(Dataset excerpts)
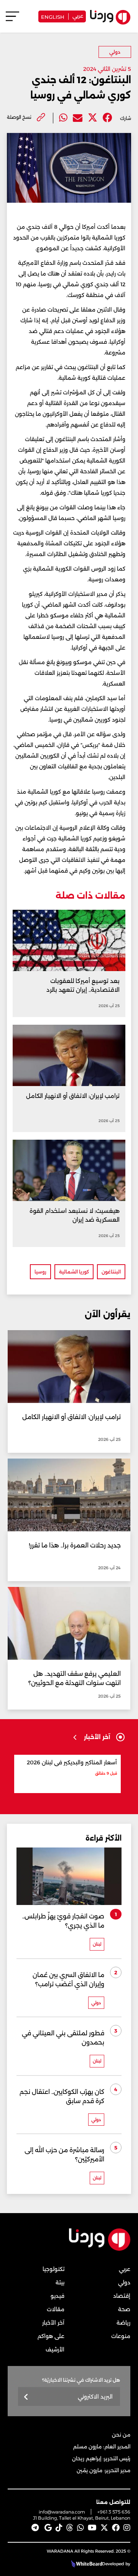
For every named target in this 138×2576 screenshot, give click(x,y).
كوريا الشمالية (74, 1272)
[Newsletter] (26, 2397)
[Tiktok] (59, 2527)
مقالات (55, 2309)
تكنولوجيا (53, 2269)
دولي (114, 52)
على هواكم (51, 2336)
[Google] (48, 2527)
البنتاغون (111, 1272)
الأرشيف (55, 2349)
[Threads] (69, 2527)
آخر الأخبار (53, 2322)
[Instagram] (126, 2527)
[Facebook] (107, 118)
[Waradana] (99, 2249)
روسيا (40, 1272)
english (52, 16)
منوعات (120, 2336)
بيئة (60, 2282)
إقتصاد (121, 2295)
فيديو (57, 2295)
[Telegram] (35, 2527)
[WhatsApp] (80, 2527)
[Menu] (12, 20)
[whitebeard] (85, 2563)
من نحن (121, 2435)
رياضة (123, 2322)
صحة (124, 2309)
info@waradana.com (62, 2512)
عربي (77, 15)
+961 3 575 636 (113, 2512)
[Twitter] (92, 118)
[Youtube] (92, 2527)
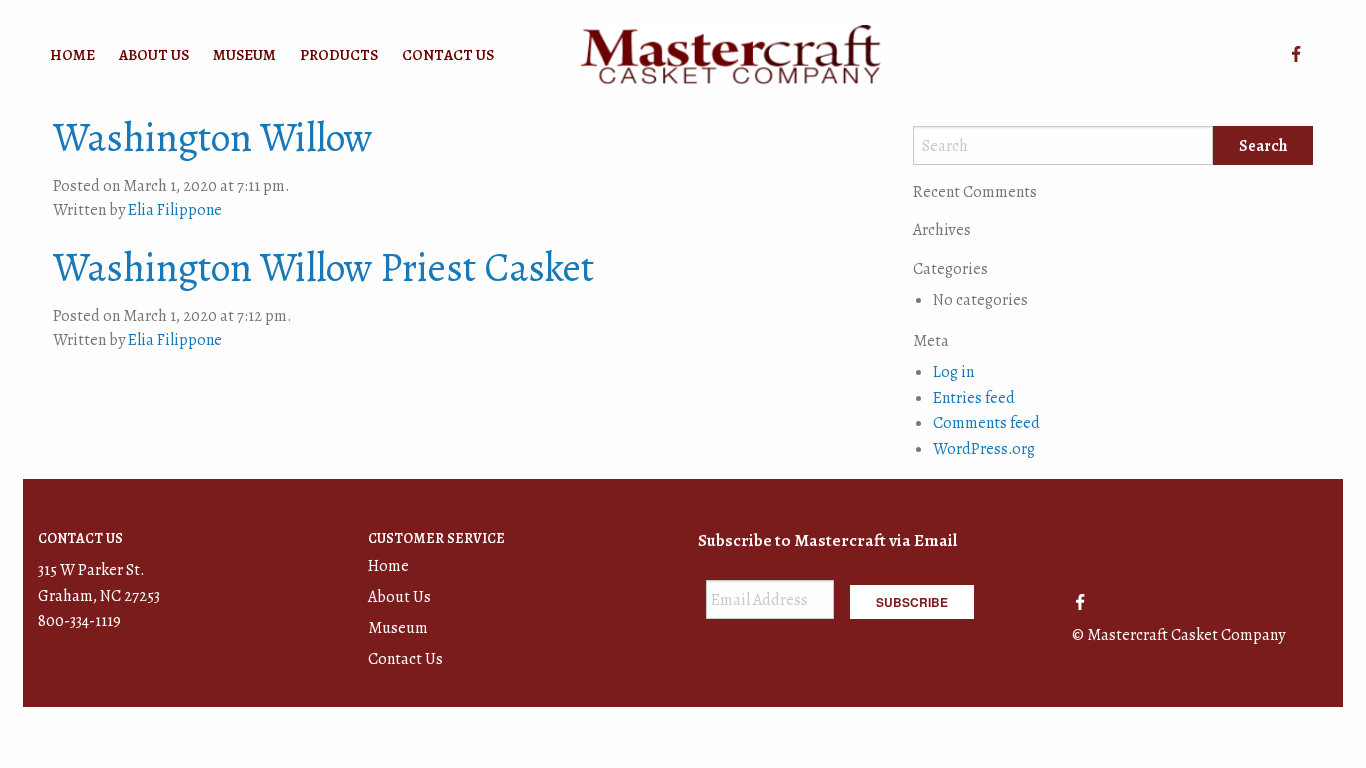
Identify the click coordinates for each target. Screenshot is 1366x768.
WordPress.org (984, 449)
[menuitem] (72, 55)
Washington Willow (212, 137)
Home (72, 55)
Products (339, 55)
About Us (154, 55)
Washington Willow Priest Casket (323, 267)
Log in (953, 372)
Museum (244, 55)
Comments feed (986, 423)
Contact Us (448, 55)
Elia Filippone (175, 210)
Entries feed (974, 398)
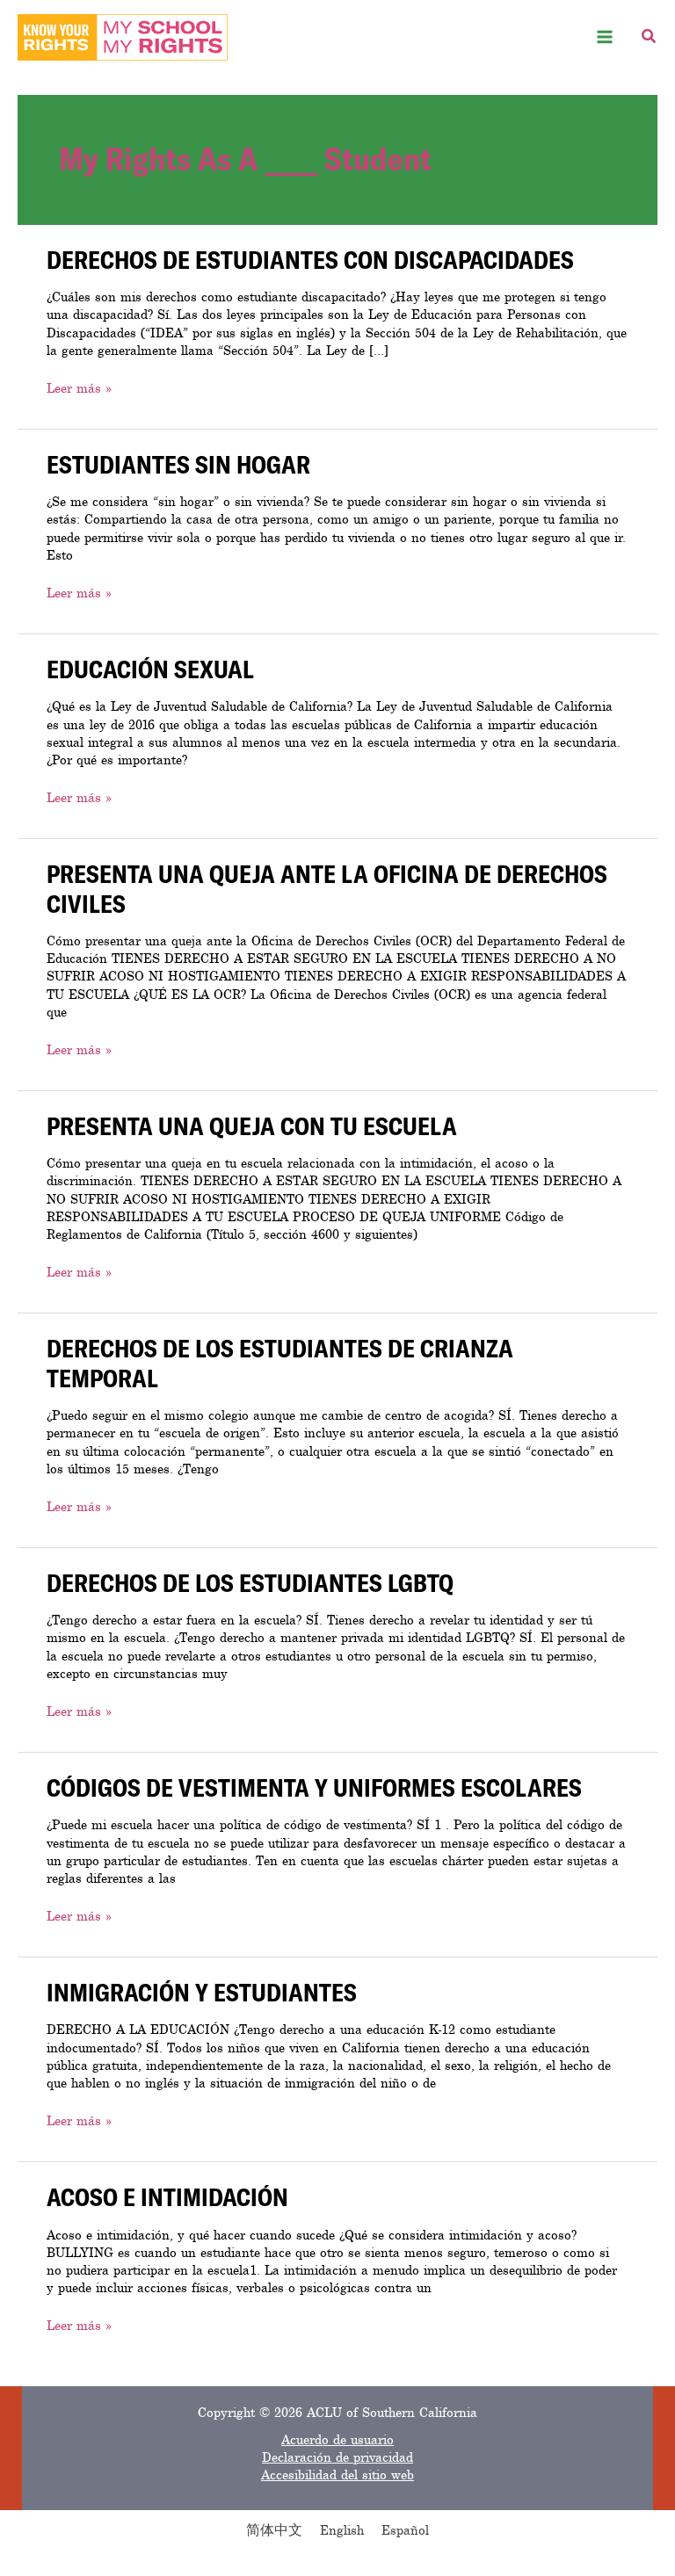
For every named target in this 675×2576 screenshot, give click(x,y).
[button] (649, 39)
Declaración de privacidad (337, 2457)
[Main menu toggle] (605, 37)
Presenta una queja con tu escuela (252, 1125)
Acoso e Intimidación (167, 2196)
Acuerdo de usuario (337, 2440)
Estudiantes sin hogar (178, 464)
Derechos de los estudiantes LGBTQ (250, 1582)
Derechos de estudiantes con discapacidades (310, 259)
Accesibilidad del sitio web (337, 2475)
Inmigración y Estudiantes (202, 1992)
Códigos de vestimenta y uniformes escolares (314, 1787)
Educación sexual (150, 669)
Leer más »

## Your objective
Render the records above word for word and leave the pictures out.

## Written response
For every named target in this 138×2576 screenshot, give click(x,y).
كوريا الشمالية (74, 1272)
[Newsletter] (26, 2397)
[Tiktok] (59, 2527)
مقالات (55, 2309)
تكنولوجيا (53, 2269)
دولي (114, 52)
على هواكم (51, 2336)
[Google] (48, 2527)
البنتاغون (111, 1272)
الأرشيف (55, 2349)
[Threads] (69, 2527)
آخر الأخبار (53, 2322)
[Instagram] (126, 2527)
[Facebook] (107, 118)
[Waradana] (99, 2249)
روسيا (40, 1272)
english (52, 16)
منوعات (120, 2336)
بيئة (60, 2282)
إقتصاد (121, 2295)
فيديو (57, 2295)
[Telegram] (35, 2527)
[WhatsApp] (80, 2527)
[Menu] (12, 20)
[whitebeard] (85, 2563)
من نحن (121, 2435)
رياضة (123, 2322)
صحة (124, 2309)
info@waradana.com (62, 2512)
عربي (77, 15)
+961 3 575 636 (113, 2512)
[Twitter] (92, 118)
[Youtube] (92, 2527)
Identify the click coordinates for each target. Screenshot is 1366x768.
WordPress.org (984, 449)
[menuitem] (72, 55)
Washington Willow (212, 137)
Home (72, 55)
Products (339, 55)
About Us (154, 55)
Washington Willow Priest Casket (323, 267)
Log in (953, 372)
Museum (244, 55)
Comments feed (986, 423)
Contact Us (448, 55)
Elia Filippone (175, 210)
Entries feed (974, 398)
For every named target in this 675×2576 screenshot, give click(x,y).
[button] (649, 39)
Declaración de privacidad (337, 2457)
[Main menu toggle] (605, 37)
Presenta una queja con tu escuela (252, 1125)
Acoso e Intimidación (167, 2196)
Acuerdo de usuario (337, 2440)
Estudiantes sin hogar (178, 464)
Derechos de los estudiantes LGBTQ (250, 1582)
Derechos de estudiantes con discapacidades (310, 259)
Accesibilidad del sitio web (337, 2475)
Inmigración y Estudiantes (202, 1992)
Códigos de vestimenta y uniformes escolares (314, 1787)
Educación sexual (150, 669)
Leer más »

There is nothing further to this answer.